Scaling AI Applications with Ray

Abstract: The next generation of AI applications will continuously interact with the environment and learn from these interactions. To develop these applications, data scientists and engineers will need to seamlessly scale their work from running interactively to production clusters. In this talk we introduce Ray, a high-performance distributed execution engine, and its libraries for AI workloads. We cover each Ray library in turn, and also show how the Ray API allows these traditionally separate workflows to be composed and run together as one distributed application.

Ray is an open source project being developed at the RISE Lab in UC Berkeley for scalable hyperparameter optimization, distributed deep learning, and reinforcement learning. We focus on the following libraries in this tutorial:

TUNE: Tune is a scalable hyperparameter optimization framework for reinforcement learning and deep learning. Go from running one experiment on a single machine to running on a large cluster with efficient search algorithms without changing your code. Unlike existing hyperparameter search frameworks, Tune targets long-running, compute-intensive training jobs that may take many hours or days to complete, and includes many resource-efficient algorithms designed for this setting.

RLLIB: RLlib is an open-source library for reinforcement learning that offers both a collection of reference algorithms and scalable primitives for composing new ones. In this tutorial we discuss using RLlib to tackle both classic benchmark and applied problems, RLlib's primitives for scalable RL, and how RL workflows can be integrated with data processing and hyperparameter optimization.

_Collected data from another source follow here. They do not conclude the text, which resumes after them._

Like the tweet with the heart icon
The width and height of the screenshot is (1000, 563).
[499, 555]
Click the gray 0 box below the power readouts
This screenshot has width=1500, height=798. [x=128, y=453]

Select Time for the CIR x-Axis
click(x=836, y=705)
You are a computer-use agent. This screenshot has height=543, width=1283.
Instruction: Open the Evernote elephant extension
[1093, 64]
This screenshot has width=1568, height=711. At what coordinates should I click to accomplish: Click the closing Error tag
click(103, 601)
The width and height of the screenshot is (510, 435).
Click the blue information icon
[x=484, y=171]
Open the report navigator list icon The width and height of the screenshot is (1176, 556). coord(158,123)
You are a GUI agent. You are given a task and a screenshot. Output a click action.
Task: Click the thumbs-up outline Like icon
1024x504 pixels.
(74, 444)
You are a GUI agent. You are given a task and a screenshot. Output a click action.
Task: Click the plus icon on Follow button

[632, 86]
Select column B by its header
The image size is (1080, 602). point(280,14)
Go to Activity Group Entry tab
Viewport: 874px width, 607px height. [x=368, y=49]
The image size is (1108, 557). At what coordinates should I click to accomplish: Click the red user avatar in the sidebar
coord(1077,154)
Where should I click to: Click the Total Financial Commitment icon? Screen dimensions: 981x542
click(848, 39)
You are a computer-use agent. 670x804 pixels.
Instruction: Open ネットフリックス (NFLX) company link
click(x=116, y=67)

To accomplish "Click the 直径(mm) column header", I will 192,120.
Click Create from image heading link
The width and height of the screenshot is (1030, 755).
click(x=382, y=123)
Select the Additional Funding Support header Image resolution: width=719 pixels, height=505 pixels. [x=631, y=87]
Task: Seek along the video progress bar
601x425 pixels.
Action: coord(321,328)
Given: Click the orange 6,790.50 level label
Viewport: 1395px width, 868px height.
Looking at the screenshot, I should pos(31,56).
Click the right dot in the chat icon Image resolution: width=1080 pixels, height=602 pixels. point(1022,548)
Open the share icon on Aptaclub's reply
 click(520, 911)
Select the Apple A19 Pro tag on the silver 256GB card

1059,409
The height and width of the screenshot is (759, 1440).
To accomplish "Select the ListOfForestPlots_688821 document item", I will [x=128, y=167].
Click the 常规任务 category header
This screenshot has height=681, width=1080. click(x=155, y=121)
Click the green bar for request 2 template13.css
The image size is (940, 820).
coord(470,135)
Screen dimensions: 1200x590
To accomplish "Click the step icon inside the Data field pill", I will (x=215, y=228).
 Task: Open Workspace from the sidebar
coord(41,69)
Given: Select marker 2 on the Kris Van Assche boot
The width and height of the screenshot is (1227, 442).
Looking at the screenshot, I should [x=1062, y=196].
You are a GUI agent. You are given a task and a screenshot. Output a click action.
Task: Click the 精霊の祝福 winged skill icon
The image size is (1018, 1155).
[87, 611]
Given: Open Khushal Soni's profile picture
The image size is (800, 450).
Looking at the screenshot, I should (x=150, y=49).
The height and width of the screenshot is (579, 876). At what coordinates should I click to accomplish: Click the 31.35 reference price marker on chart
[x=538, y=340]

Bio: Richard Liaw is a PhD student in BAIR/RISELab at UC Berkeley working with Joseph Gonzalez, Ion Stoica, and Ken Goldberg. He has worked on a variety of different areas, ranging from robotics to reinforcement learning to distributed systems. He is currently actively working on Ray, a distributed execution engine for AI applications; RLlib, a scalable reinforcement learning library; and Tune, a distributed framework for model training.